For someone who spends his life covering the latest technology, I can be surprisingly old-fashioned. I’ve lost the love of multiplayer gaming, I don’t care one bit about esports, and I like my games to run on whatever powerful hardware sits on my desk, thank you very much. None of this cloud gaming nonsense is for me.
However, watching Black Myth: Wukong at Gamescom 2024 via streaming on a GeForce Now-equipped MacBook made me realise something. I re-evaluated my principles, so to speak. This is a game that gave our Tyler’s mighty RTX 4090 a run for its money, and while you can certainly tweak the settings to get a smooth experience (our Nick has put together an excellent guide to help you do that), it can take quite a bit of tweaking to get the most out of it.

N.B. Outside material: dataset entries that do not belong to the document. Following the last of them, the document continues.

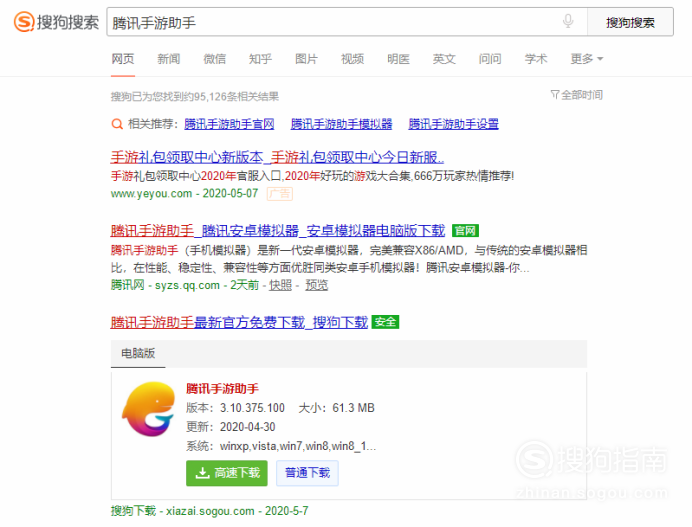
Task: Click the green 安全 badge
Action: click(385, 322)
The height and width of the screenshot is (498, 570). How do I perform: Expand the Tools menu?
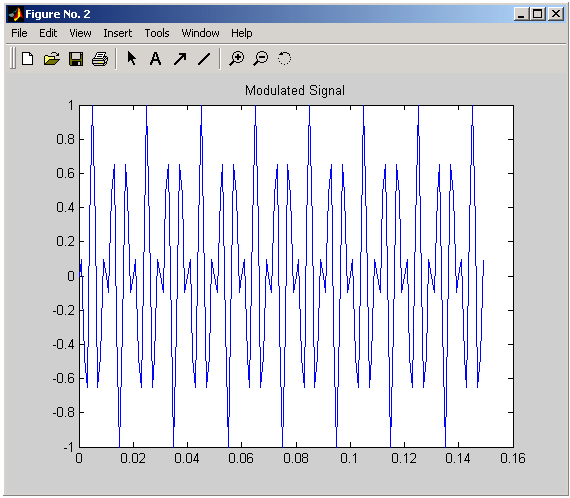click(157, 33)
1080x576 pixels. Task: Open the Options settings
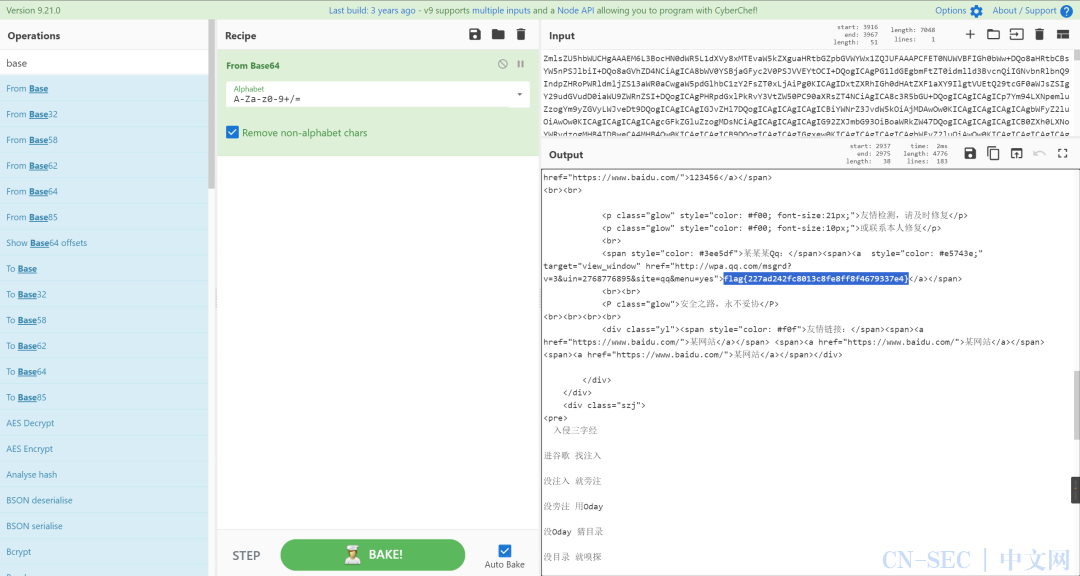[x=958, y=11]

When playing on the highest settings at a seamless 80 fps + with no noticeable latency –on a MacBookof all things – suddenly made me realise how much sense cloud streaming services make for a game like this. Simply put, the experience looked brilliant. Perfect, even. 4ms or less latency. Excellent graphics delivered via a connected ultrawide display. A very demanding game presented in a way that makes it look trivially easy to run on a standard laptop.
And while I’ve long been instinctively cautious about cloud-based gaming, I found myself wondering if I’d lost touch.
I thought about my equipment at home. Of course, I could launch the game on my RX 7800 XT, play around with the settings, and keep breaking free from the magic on the screen by keeping an eye on the framerate counter.
Or I could log into Geforce Now on a supported device and just press play. And, you know, I could actually focus on gaming instead of constantly wondering if my hardware is up to the task or if I’m just one setting change away from a smooth gaming experience.
My demo was done over trade show internet, which is notoriously unreliable. Speaking to the folks at the Nvidia booth, I was shown that the game was using between 50 and 70 Mbps on average, and was told that aside from a brief spike in latency at one point, it ran perfectly smoothly all day.
However, it was running on a GeForce Now Ultimate account, which gives you access to the power of an RTX 4080 equivalent via one of Nvidia’s enterprise GPU-equipped machines. This is the most expensive tier at $20 per month.
While I only got to spend a few minutes with Black Myth: Wukong before moving on to the rest of the great stuff Nvidia had to offer, the experience still left a lasting impression. Aside from the on-screen overlay showing me real-time data, if you told me this was running on a powerful PC under the desk, I would have believed it.
And it is. If I’m stuck with older hardware that would likely struggle with such a demanding game, GeForce Now could be the difference between playing the latest hot thing with smooth frame rates or settling for a choppy mess. Or, of course, just not playing the game at all.
I’ll be testing GeForce Now more thoroughly when I’m back in the UK, as my hotel internet is frankly not up to the task. It’s not magic, after all, and you need a decent connection speed to get the right effect. But it’s been a while since I’ve seen Nvidia’s cloud streaming service in action, and I can’t shake the feeling that it really does look like the future.
I assume that, like most of you, I love my precious PC hardware. I like powerful components that run the game right next to me because that’s where part of the magic of the experience lies, at least for me. But what I was shown was so damn convenient, so seamless, at that point, that it gave me pause.
If you have the connections, why not outsource the costs elsewhere? Instead of saving every penny for one-time purchases and spending a lot of money on expensive CPUs and GPUs that will need to be upgraded at some point, why not pay for your hardware usage in small increments?
When developers talk about the future of thin clients, streaming and gaming in the cloud, they get wide-eyed, more than the hardware benefits. A future of gaming that isn’t limited by the size or amount of assets. Games that model the entire Earth in some form will be streamed seamlessly to our eyes.
And while these methods aren’t necessarily the same as GeForce Now (in the example above, rendering still happens on your local machine), an internet connection is still required to deliver your games in real time. And of course, that comes with limitations. Cloud providers can and will change prices at their whim. You’re also tied to the hardware they provide, and if the service goes down (like with Google Stadia), you’re just out of luck. Not to mention if you have an unreliable internet connection or can’t get good speeds in your area.
Cloud streaming may not necessarily be the solution I or you want. After all, we love our personal hardware and there are significant downsides to relying on a connection for gaming. But if it’s the solution we get, it’s going to be very difficult to fault the quality of the results.